Video Games

    Last week the U-S Supreme Court ruled that a California law restricting sales of violent video games was unconstitutional.  But did the ruling open the flood-gates for selling violence to unsuspecting children, or did it simply reaffirm First Amendment protections for art and expression?

    Now, many of us would never consider video games to be art, but then again how many us consider the violent content in many forms of art “appropriate” for children?

    Remember how “Hansel and Gretel” escaped:  the two children cooked the old lady in an oven.  The court itself pointed out that Odysseus attacks the Cyclops with a hot, pointed stick, and grinds his eye out with it.  And Shakespeare’s stage is littered with poisoned and stabbed corpses, as is the Bible.
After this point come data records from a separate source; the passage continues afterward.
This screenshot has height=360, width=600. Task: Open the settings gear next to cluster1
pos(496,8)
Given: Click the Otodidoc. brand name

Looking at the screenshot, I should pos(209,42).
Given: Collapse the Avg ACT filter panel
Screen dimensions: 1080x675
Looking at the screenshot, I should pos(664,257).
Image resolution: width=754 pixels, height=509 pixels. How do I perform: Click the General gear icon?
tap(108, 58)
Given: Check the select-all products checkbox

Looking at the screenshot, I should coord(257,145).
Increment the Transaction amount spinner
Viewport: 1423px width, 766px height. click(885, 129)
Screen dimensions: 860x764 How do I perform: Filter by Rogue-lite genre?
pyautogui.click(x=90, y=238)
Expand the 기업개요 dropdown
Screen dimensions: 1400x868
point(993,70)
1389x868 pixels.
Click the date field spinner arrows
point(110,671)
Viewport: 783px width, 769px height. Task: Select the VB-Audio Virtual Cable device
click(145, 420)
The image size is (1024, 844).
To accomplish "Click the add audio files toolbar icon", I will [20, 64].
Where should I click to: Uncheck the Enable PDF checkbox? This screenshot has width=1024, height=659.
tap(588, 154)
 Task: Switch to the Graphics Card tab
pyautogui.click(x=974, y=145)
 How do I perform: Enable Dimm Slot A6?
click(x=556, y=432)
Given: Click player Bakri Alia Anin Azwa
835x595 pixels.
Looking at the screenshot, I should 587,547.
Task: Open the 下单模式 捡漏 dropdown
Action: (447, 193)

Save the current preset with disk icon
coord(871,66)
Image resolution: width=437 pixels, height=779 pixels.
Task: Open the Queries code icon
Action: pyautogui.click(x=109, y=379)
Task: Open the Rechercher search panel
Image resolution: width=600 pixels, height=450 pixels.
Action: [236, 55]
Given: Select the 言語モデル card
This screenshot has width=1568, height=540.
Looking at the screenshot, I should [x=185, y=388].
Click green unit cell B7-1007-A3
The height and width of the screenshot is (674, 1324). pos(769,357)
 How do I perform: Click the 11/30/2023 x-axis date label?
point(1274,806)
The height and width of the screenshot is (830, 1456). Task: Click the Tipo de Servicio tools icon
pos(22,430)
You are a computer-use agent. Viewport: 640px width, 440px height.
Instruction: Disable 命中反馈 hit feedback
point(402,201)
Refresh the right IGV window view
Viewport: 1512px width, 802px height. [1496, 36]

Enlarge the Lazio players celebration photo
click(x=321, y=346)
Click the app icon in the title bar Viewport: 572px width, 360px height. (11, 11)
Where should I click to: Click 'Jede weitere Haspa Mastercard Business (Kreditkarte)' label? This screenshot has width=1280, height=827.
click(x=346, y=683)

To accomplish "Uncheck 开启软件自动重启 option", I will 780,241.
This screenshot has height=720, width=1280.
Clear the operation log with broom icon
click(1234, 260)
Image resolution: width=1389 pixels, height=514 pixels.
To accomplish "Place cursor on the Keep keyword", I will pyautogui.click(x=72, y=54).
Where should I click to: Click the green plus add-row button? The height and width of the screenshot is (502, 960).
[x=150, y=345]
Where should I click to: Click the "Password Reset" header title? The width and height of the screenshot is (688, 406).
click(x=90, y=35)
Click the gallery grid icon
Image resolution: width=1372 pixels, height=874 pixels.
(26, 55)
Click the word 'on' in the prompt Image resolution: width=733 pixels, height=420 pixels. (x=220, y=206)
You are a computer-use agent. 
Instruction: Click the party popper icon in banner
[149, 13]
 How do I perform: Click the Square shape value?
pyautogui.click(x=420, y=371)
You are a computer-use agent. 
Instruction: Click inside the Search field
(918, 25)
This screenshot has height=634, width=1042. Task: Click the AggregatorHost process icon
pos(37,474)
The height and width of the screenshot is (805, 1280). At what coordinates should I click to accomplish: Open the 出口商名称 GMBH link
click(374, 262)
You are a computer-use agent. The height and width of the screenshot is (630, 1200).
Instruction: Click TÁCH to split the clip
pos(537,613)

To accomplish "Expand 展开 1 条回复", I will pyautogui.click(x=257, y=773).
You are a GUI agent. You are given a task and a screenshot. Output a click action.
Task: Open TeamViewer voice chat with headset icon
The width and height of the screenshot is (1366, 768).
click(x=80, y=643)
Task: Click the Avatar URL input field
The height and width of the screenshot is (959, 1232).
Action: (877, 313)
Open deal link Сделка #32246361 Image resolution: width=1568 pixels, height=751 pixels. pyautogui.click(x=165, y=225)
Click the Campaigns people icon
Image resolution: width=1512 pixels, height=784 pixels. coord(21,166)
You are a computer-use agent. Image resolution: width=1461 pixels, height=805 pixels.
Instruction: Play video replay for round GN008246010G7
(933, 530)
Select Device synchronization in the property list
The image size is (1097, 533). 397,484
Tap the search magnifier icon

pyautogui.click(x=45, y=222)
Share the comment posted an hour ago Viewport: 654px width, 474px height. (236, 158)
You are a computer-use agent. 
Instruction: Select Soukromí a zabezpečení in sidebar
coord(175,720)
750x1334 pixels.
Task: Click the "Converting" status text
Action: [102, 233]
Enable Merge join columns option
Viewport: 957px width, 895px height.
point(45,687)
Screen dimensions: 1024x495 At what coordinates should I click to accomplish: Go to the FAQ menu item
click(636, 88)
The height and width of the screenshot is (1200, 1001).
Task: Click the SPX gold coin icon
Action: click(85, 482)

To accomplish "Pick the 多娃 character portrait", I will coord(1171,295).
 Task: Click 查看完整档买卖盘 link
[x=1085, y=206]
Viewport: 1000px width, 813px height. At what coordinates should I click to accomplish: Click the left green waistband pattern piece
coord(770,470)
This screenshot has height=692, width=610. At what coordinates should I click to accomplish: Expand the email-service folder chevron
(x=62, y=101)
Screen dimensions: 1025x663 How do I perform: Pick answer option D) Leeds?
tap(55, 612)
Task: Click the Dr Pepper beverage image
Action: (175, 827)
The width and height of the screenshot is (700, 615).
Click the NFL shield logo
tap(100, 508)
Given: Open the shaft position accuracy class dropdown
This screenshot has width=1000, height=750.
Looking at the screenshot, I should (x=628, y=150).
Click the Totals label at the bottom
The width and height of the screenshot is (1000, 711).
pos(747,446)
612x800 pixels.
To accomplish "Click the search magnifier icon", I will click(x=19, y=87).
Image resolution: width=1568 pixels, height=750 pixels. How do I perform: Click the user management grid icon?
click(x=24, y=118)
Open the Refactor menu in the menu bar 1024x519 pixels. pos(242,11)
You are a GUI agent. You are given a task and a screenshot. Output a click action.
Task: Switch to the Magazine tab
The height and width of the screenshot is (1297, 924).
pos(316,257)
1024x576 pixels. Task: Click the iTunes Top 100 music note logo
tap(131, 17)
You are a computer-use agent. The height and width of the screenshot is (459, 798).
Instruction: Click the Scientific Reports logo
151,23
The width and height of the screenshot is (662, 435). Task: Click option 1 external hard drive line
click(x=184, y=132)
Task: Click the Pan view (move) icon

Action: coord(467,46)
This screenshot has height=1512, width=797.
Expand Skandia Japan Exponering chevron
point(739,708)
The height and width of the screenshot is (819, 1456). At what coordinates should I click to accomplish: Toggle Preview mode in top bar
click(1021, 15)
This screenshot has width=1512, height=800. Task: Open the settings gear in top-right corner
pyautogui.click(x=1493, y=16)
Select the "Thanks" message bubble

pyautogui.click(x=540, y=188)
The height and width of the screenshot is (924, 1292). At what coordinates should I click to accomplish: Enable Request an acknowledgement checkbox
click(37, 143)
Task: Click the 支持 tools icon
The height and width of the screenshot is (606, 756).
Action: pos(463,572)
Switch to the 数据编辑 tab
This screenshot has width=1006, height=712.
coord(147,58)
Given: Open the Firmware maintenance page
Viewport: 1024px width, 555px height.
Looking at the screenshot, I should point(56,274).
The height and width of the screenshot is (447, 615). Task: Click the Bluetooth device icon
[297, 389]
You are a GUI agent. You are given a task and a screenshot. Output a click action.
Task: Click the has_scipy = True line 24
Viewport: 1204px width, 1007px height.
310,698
    Some critics of the decision have said the violent games lead to violence in children.  And it is certainly true that in some circumstances, some children do respond with some kinds of violence.  But the overwhelming research evidence is that violent video games generate exactly the same psychological response as Road Runner and Bugs Bunny cartoons.

    What the court did not do is limit the rating system currently used on the video games.  In other words, the court is leaving it up to parents to monitor their children’s purchasing power and game behavior.

    Over the last few years we’ve seen a groundswell of support for less government intrusion in our lives.  Everywhere you turn people are saying they can make their own decisions for themselves and their children.

    Yes, some of video games gruesome, offensive and disgusting.  But do I want the government to tell me what my children can and cannot have on their computers?  Absolutely not.

    This decision puts control of children’s video behavior right where it belongs:  with parents who need to take responsibility for raising their children.